The Melo, Rose and KP Show

Turned Back at the Rim: Pacers Eliminate Knicks In Six

Melo_Hibbert

It still hurts two days later. As you all have noted, this site was quiet on a recap of the Knicks-Pacers elimination game yesterday. I was still wrapping my head around the disappointment of the game. Yes, the Knicks went down swinging (well, some of us did). But considering the level of talent assembled for our “win now” motto, the strong feeling of what could have been remains with most Knicks fans. I wasn’t one of those people who thought this squad was going to win the championship this year, but I did see a team that could make the Eastern Conference finals and give a considerable challenge to the Miami Heat. So what went wrong?

 

SURVIVING THE FIRST HALF: The Knicks offense was again in struggle mode for the first 24 minutes (35% shooting). JR Smith shot 1/6 and Raymond went 0/5. Luckily for NY, Melo was on and kept his team within striking distance (12 points in the first, 20 at the half on 8/16 shooting).

The other reason the Knicks were on the wrong side of a 55-47 score was the rebounding and fouling. The Pacers were getting all the hustle plays and crashing the boards (at one point a 18-5 edge). Indy was very focused while other players, most notably Tyson Chandler and JR Smith, were cyring to the refs, earning Tyson a tech late. The Knicks found themselves in the foul penalty around the 8-minute and had an astounding 16 fouls in the second quarter.

 

MELO AND SHUMP’S DRAMATIC 3RD QUARTER: The Pacers got the lead to 13 and the feeling was this game was about to be blown open at any moment.

Iman Shumpert had other plans.

Shump detonated for three consecutive threes to bring the Knciks within one (69-70). JR came alive for his own trey, and Shump hit yet another one to tie the game at 79.

Melo was on fire himself, at one point being 4-4 in the quarter and ending up with 15 points in those 12 minutes. A driving layup in the final 30 seconds briefly gave the Knicks a 81-79 lead. When the quarter ended, the score was tied at 81 and the stage was sent for a drama-filled finish.

 

THE BLOCK: Might as well get right to it. The below play from Roy Hibbert was the defining moment of the game (even more than his great rebounding and 20-plus points). Melo went up as hard as possible and got summarily rejected. From there, he became reluctant to keep that same aggressiveness inside and it led to three consecutive turnovers on his part (one of which resulted in a costly three-point play courtesy of Lance Stephenson over JR Smith for a 95-92 Pacers lead).

The Pacers used the momentum from Hibbert’s play for a 9-0 run that pretty much sealed the deal.

DISAPPEARING ACTS: Melo had 39 points in this game so even with some glaring mistakes, I can live with his effort. Shumpert as well. The rest of the team is where I have issues.

Tyson Chandler (2 points, 6 rebounds) has been abysmal this entire series and after spouting his mouth off in the media about the team’s play, he goes out and makes Roy Hibbert look like Hakeem Olajuwon for the second time. I watched in the disgust as he fumbled point-blank putbacks and failed to box out.
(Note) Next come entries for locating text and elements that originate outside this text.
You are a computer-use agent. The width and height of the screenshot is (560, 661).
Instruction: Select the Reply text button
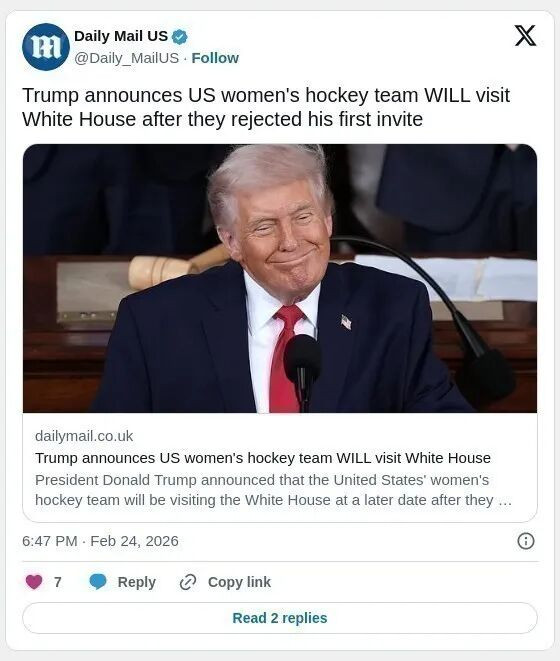(137, 582)
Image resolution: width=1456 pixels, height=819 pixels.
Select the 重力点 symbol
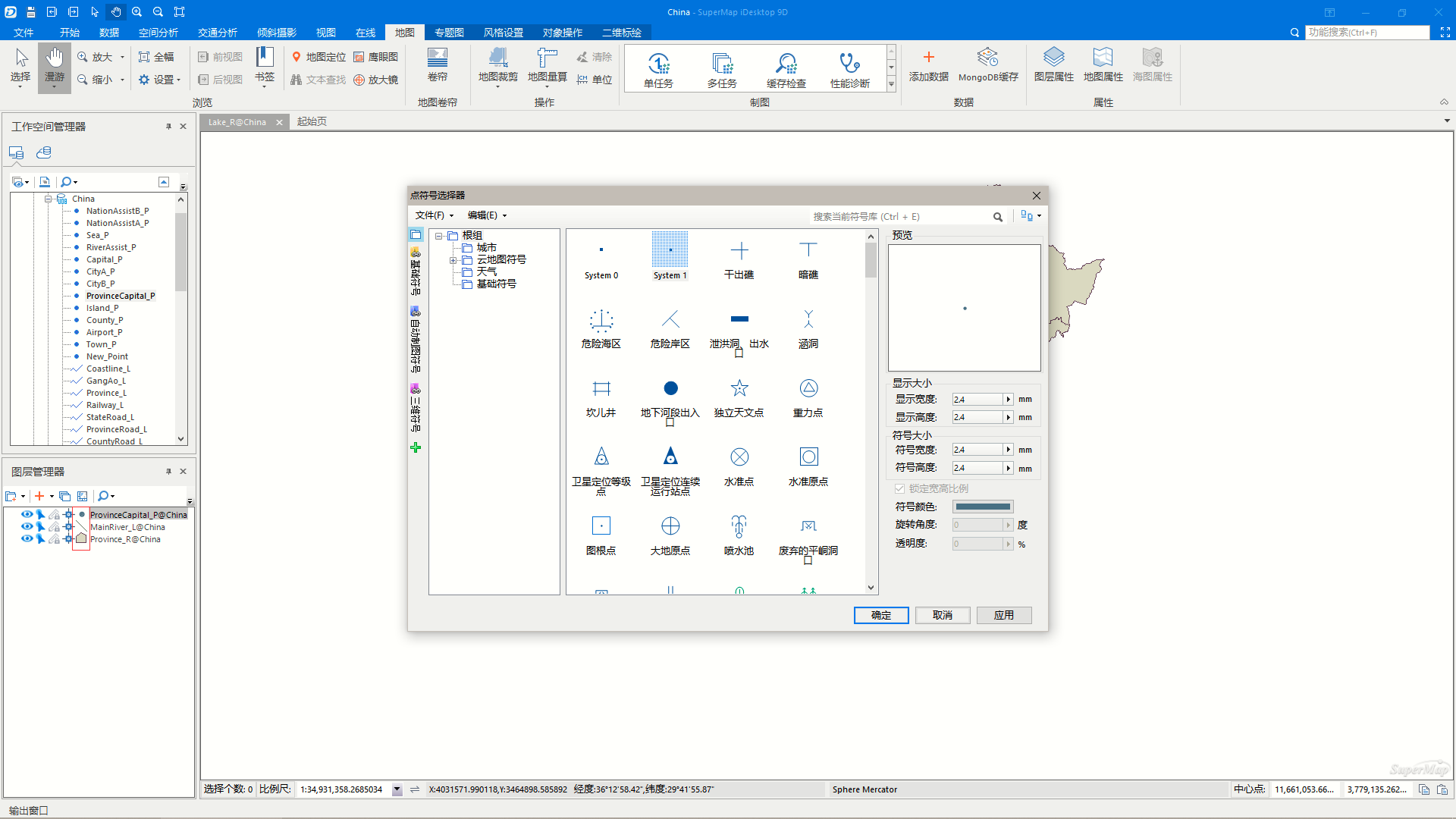click(x=808, y=389)
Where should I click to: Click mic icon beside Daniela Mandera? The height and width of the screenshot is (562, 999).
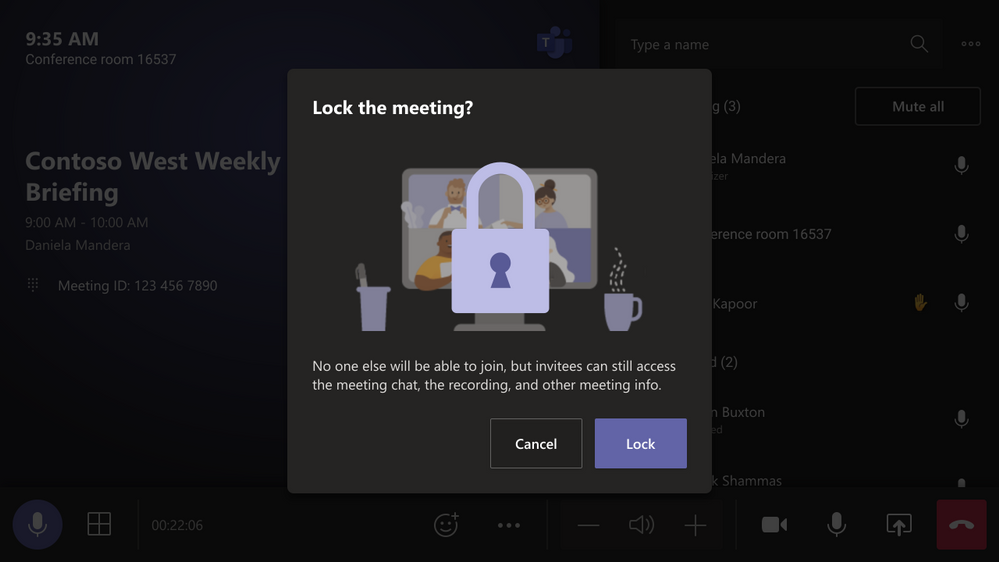click(x=961, y=165)
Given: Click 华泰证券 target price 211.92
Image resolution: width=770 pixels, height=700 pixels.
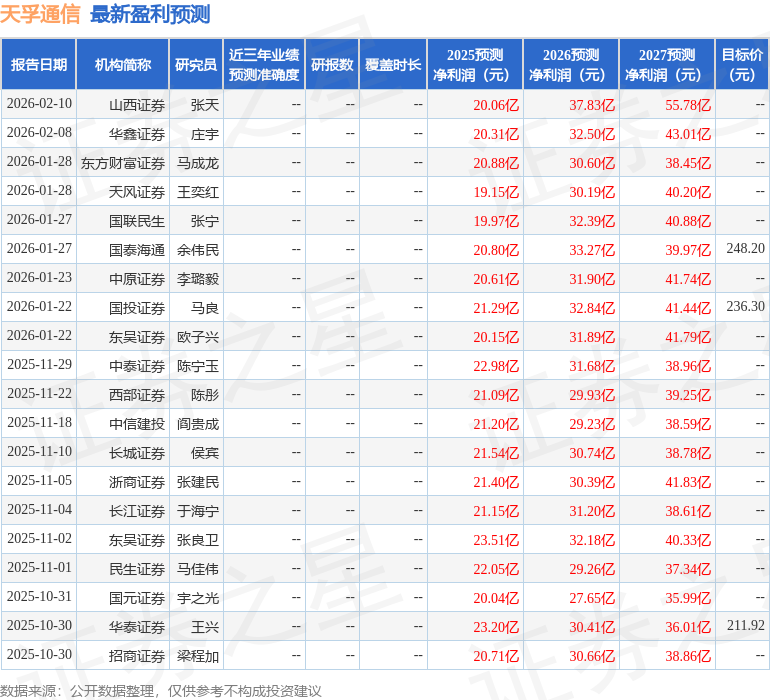Looking at the screenshot, I should (745, 626).
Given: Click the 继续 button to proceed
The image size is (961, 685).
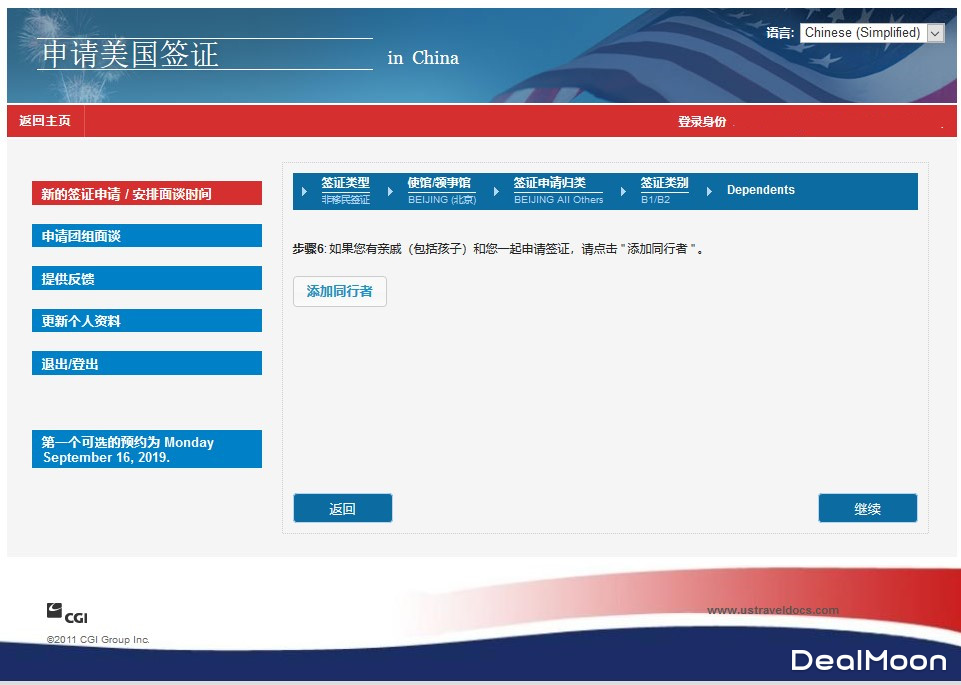Looking at the screenshot, I should tap(867, 508).
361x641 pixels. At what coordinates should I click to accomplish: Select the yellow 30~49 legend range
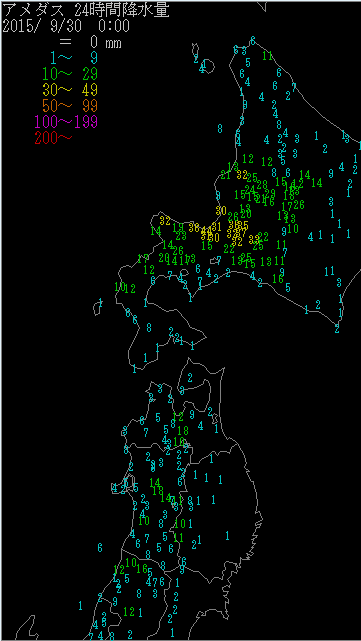[x=70, y=90]
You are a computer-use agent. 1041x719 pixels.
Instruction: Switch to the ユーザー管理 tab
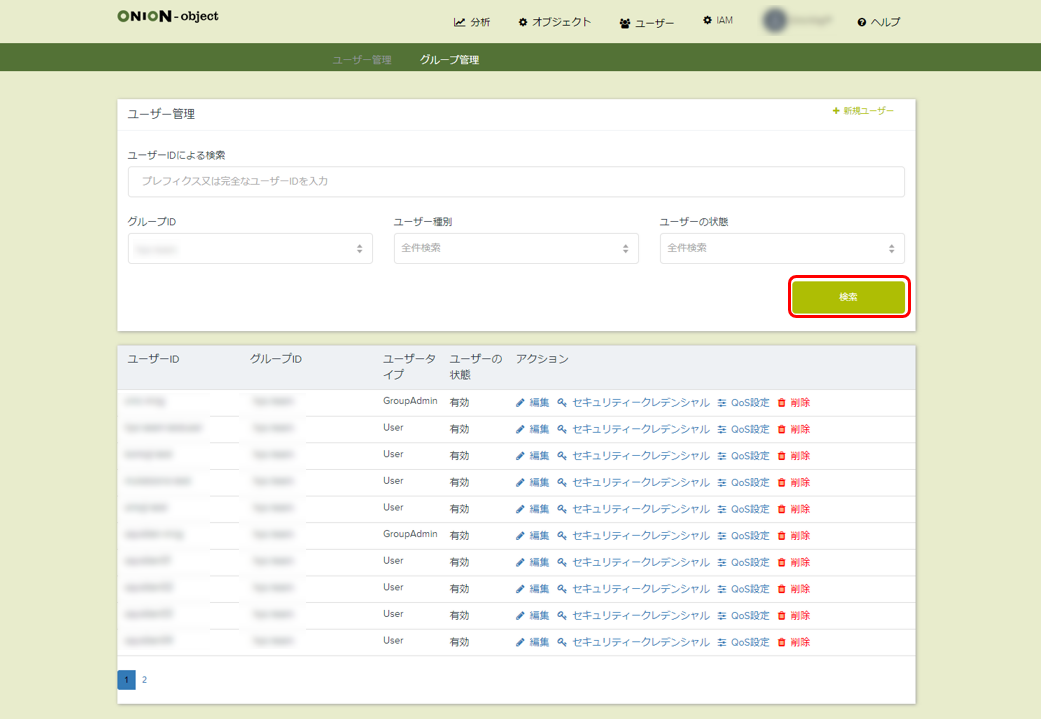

Felton disappointed me the most in going 0/7 from the field and managing just two points. His offense, and more importantly his playmaking, was sorely missed.

JR ended up with 15 points, but on 4/15 shooting. Some in the media have chosen to focus on Melo’s 2/7 shooting effort in the fourth, but not noting the several drives for open kickouts he got to Smith. JR couldn’t hit from the three when it mattered, and the rest is history.

Amar’e Stoudemire only got 5 mintues (none in the fourth) and managed 2 points for the game. Sure, we needed scoring, but Stat’s subpar defense and rebounding would have made the Hibbert feasting even worse.

 

TIME FOR CHANGE?: I’ve heard everything from fire Woodson to blowing up the roster of everyone except Melo and Shumpert. We definitely need to make some serious adjustments in regard to offensive creativity, strengthening our rebounding, and team defense IQ.

One thing I refuse to do is call this season a failure. Never at any time this season did we have our team completely healthy, yet we still managed our first 50-plus win season in well over a decade. With everyone at their best, this is easily a 60-win team.

Now if we can see a healthy Knicks team for next year is the question. More on that, and Stat’s comments on his team contributions, later today.